* Work to be completed:
Using the entries below, show all lines with the string "agent".

* Materials provided:
* * * *
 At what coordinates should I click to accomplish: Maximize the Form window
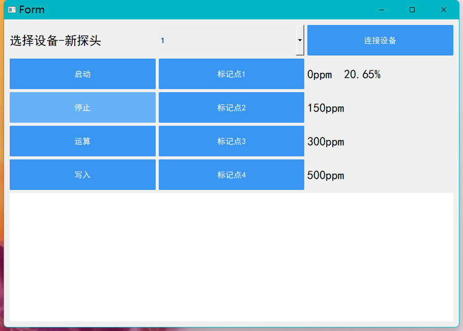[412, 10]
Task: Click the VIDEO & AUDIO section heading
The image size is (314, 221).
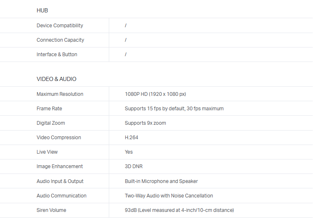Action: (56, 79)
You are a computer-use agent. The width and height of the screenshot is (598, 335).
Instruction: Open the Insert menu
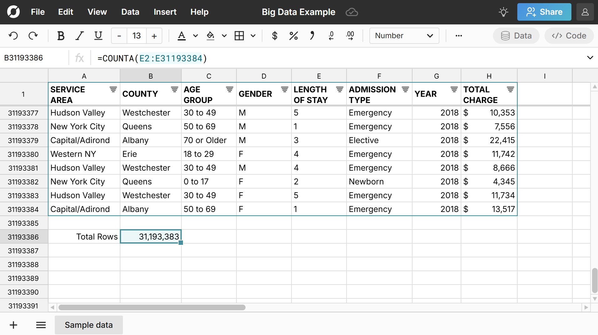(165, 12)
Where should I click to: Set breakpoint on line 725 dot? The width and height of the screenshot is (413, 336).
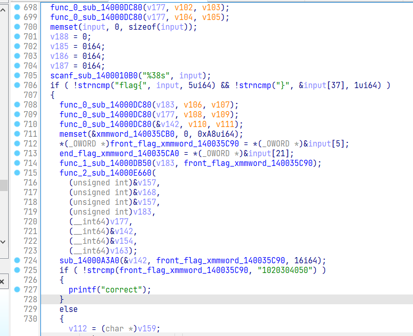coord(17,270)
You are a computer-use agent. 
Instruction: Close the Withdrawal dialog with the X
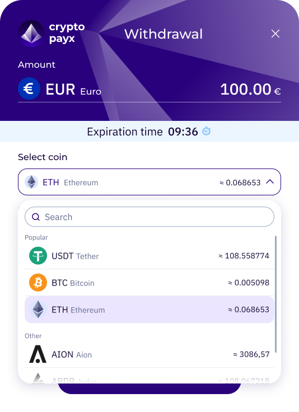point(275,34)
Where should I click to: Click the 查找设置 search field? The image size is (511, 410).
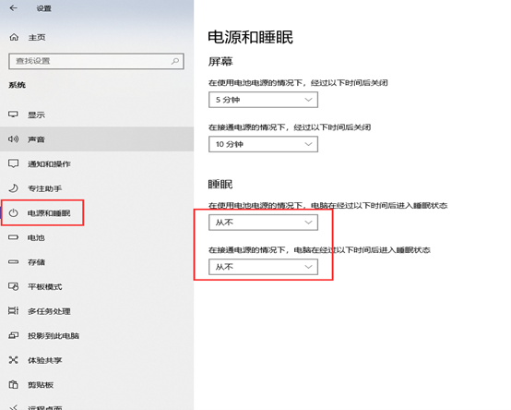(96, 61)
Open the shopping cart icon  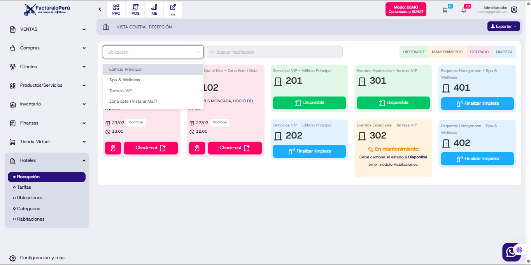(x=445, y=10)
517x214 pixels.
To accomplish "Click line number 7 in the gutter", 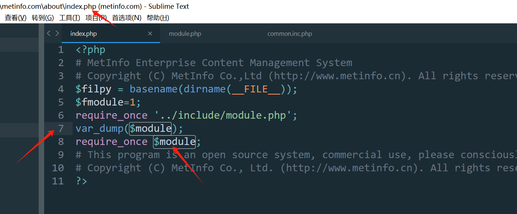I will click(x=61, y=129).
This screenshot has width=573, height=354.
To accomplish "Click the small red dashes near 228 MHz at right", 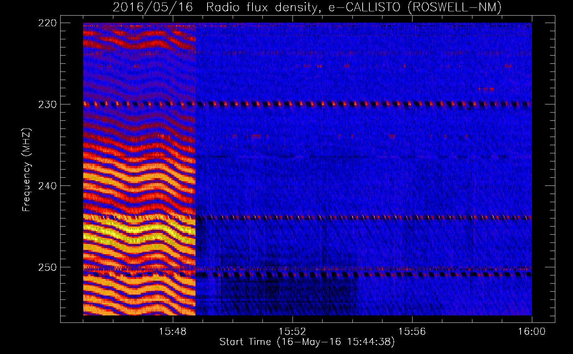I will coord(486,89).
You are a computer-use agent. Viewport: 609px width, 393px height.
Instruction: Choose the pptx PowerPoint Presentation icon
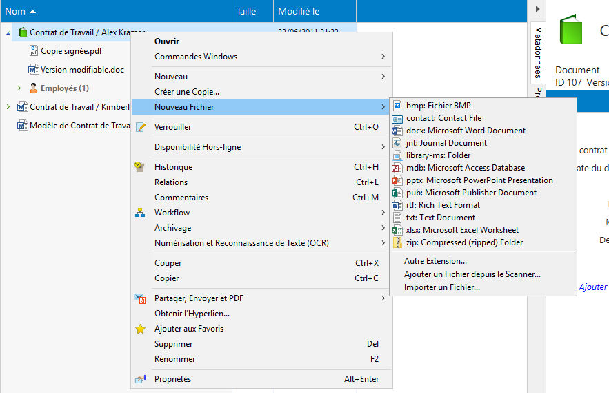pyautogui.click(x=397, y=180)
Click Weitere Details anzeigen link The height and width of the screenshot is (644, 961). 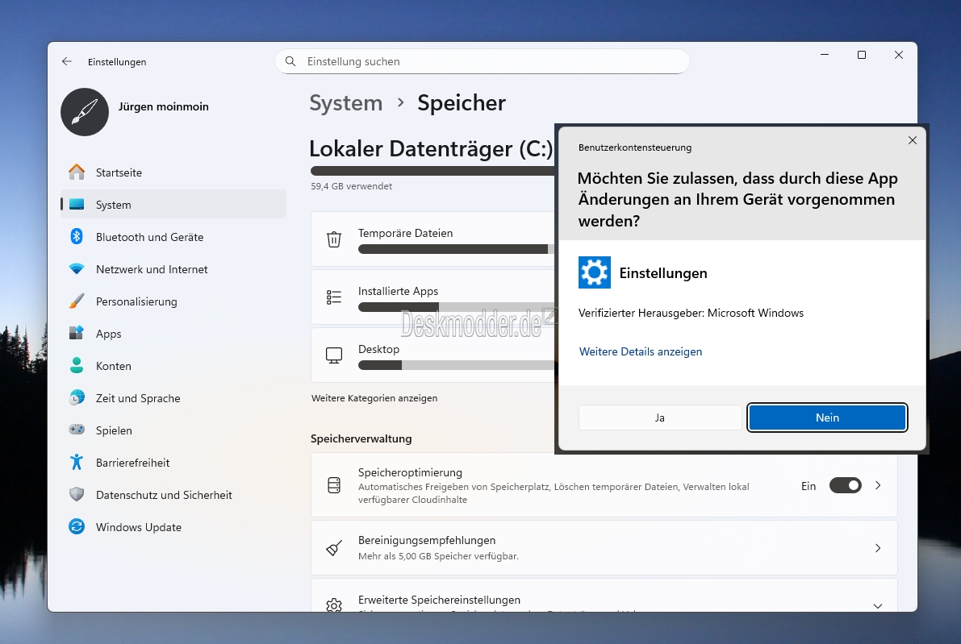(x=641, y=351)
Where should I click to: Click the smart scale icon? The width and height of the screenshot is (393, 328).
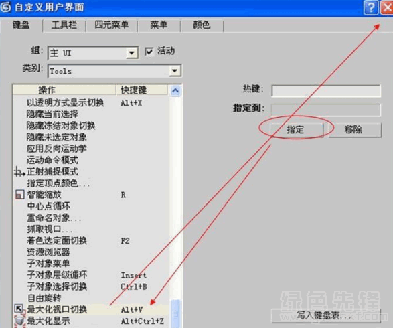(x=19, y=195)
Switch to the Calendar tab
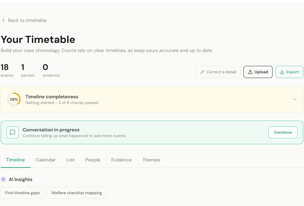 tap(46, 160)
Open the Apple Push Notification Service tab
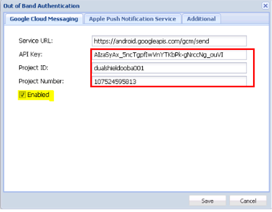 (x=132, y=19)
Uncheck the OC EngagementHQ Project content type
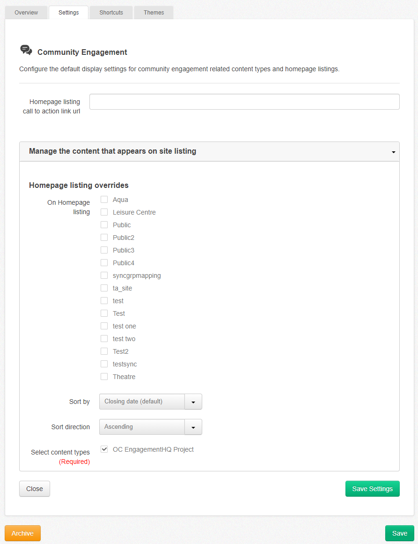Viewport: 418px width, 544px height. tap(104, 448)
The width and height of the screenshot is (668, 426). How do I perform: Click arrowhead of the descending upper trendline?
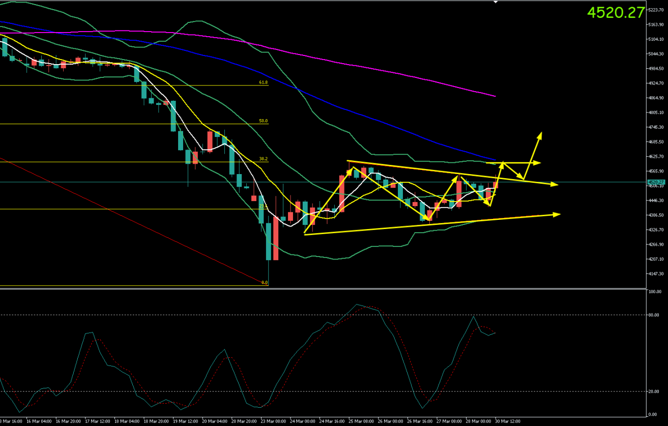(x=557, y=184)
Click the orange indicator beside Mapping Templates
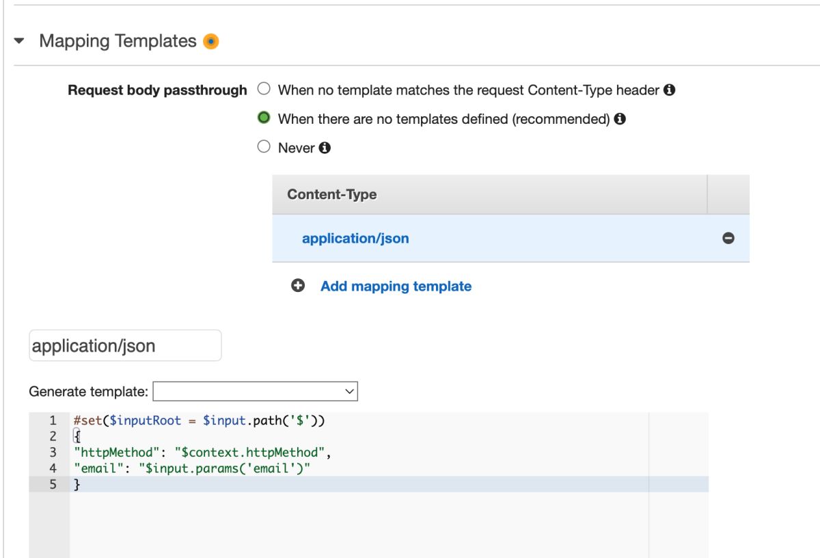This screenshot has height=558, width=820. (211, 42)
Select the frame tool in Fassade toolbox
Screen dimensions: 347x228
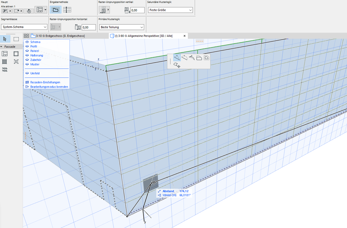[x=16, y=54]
* * * *
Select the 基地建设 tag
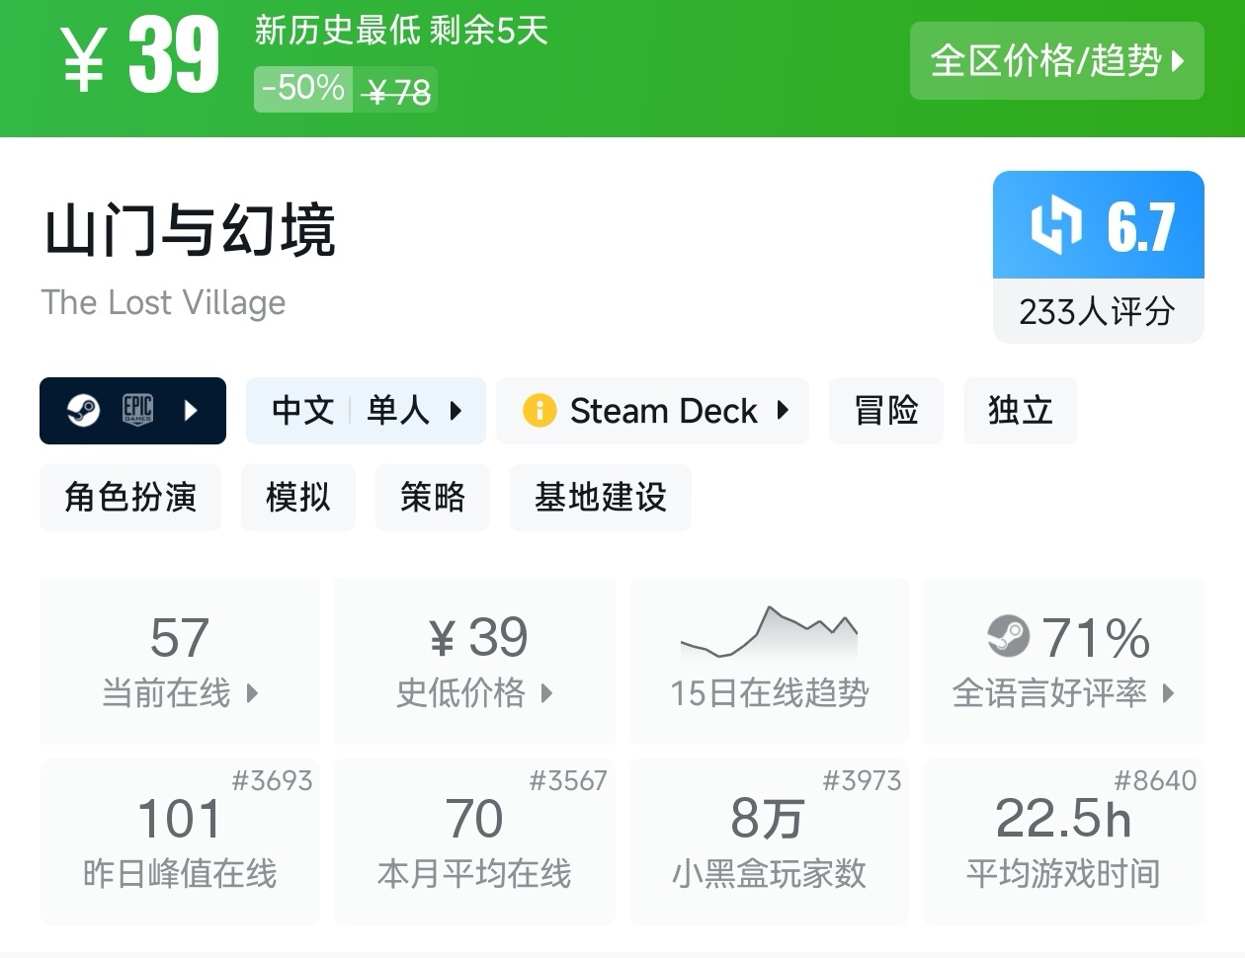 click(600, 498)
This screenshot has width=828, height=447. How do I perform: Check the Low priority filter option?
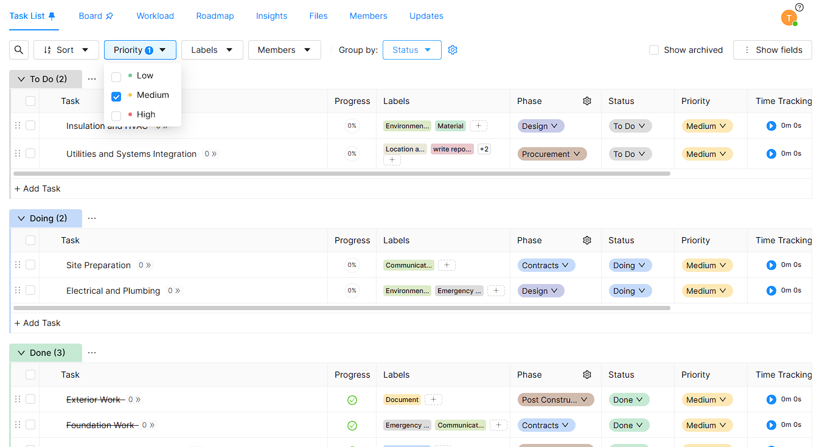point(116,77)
* * * *
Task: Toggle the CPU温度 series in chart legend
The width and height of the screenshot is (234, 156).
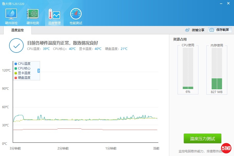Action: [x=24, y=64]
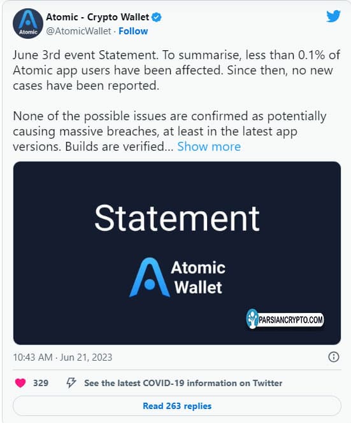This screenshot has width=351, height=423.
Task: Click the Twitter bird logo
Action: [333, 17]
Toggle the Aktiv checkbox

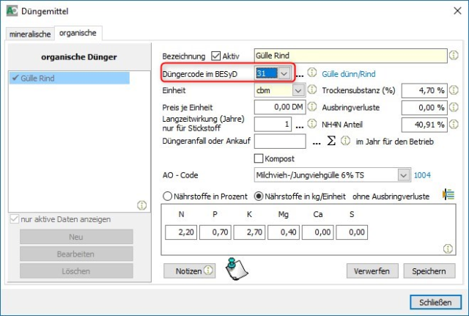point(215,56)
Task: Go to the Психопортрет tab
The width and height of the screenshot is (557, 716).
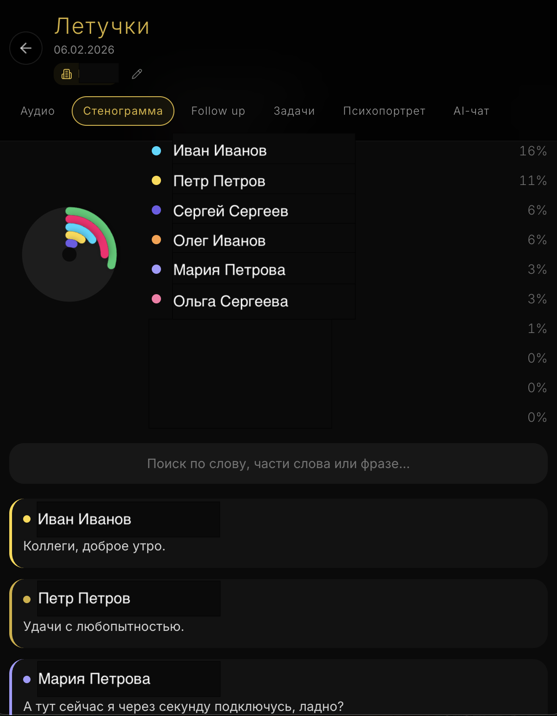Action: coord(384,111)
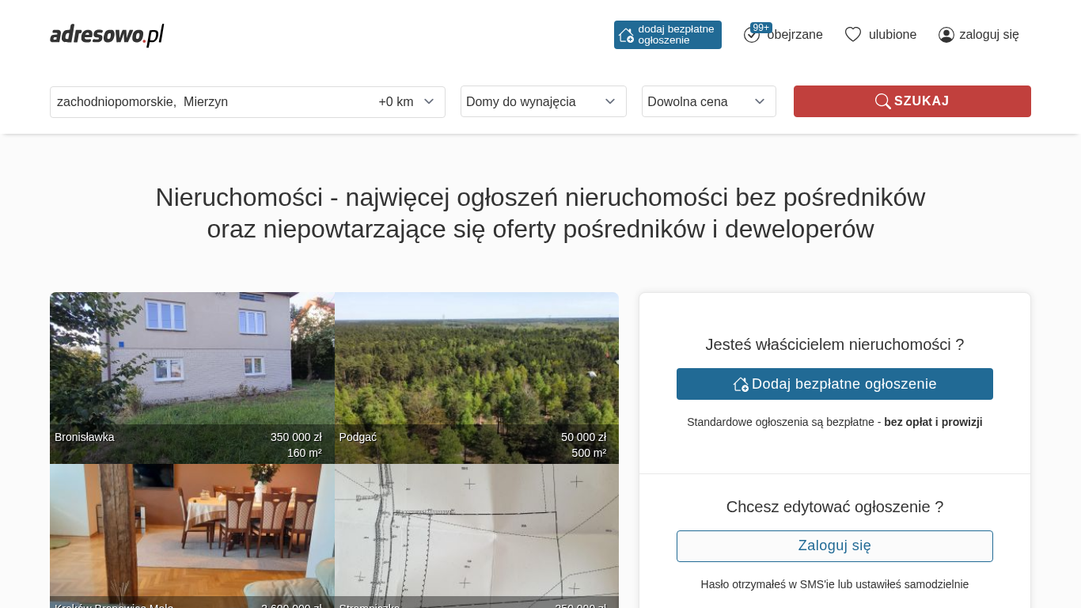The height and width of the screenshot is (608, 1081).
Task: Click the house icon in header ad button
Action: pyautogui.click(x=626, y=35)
* * * *
* Solution to this problem:
You are a computer-use agent. The width and height of the screenshot is (598, 335).
You are a computer-use agent. 
You are a computer-use agent. Viewport: 609px width, 393px height.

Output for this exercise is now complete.